:: Material provided ::
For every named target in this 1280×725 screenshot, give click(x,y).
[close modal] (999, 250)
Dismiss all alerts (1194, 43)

* * *

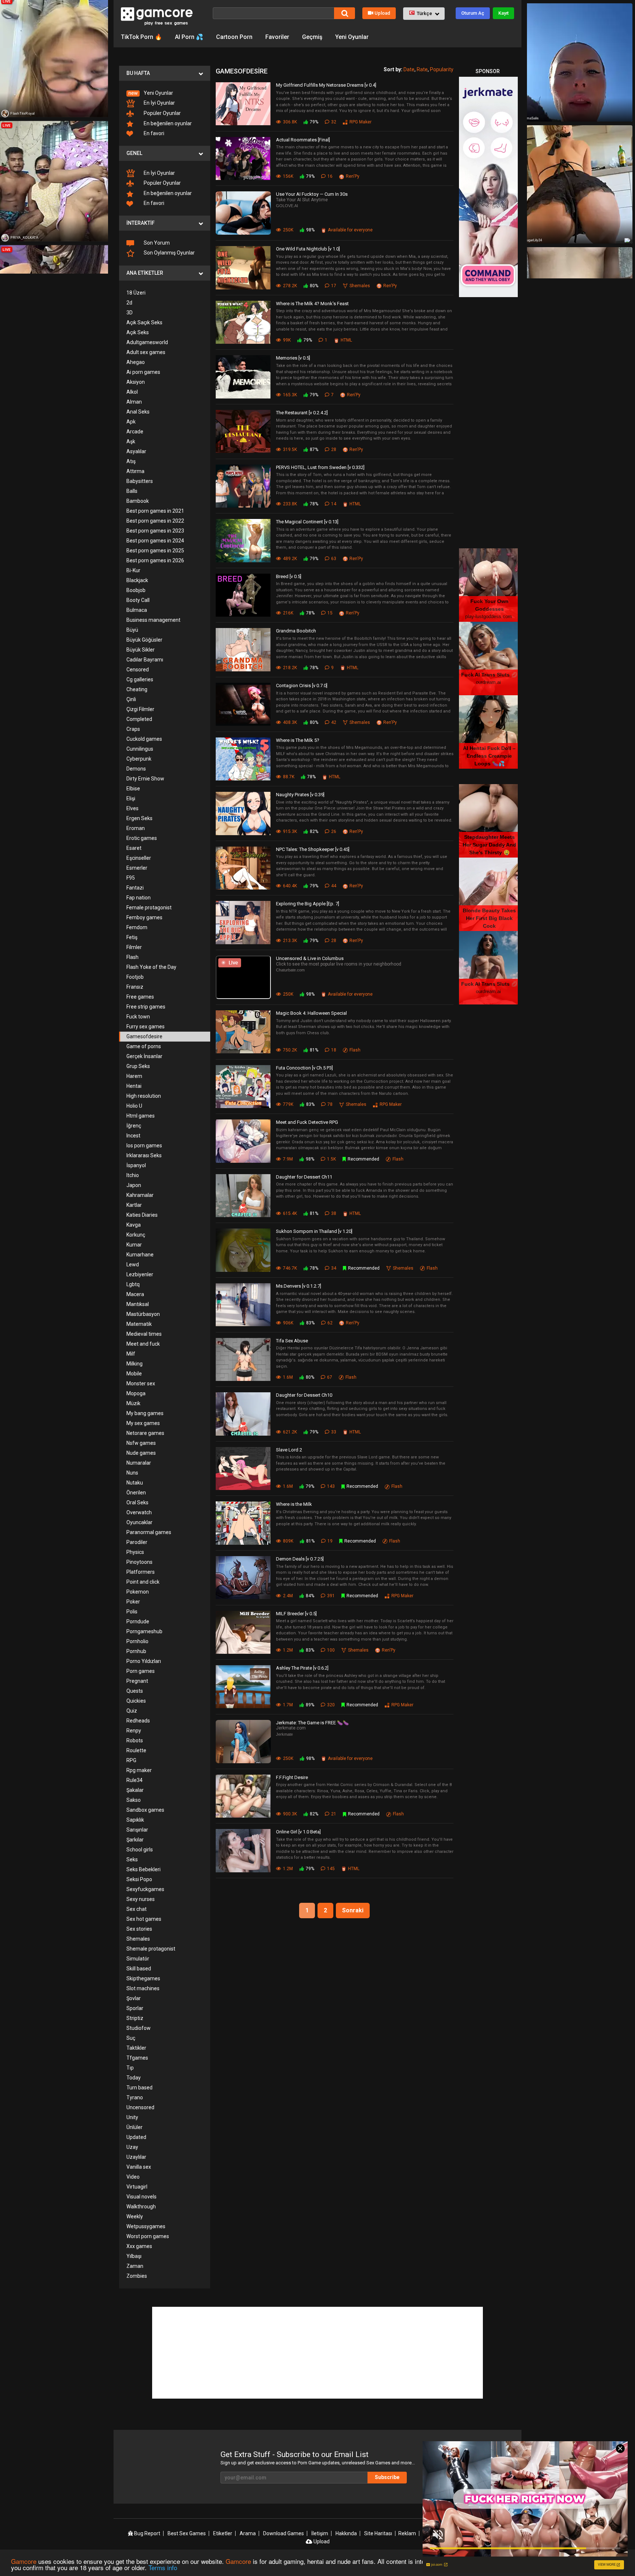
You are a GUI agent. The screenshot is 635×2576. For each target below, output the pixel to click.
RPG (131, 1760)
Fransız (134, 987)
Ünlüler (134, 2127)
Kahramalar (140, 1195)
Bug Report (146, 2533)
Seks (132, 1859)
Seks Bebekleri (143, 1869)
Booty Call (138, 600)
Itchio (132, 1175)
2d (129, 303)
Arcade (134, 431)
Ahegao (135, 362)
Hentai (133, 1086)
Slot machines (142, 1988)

:: Task requirements ::
From the entries above, give again exactly the lines running from the line with "Ünlüler (134, 2127)" to the line with "Slot machines (142, 1988)"; include both of those lines.

:: Answer area ::
Ünlüler (134, 2127)
Kahramalar (140, 1195)
Bug Report (146, 2533)
Seks (132, 1859)
Seks Bebekleri (143, 1869)
Booty Call (138, 600)
Itchio (132, 1175)
2d (129, 303)
Arcade (134, 431)
Ahegao (135, 362)
Hentai (133, 1086)
Slot machines (142, 1988)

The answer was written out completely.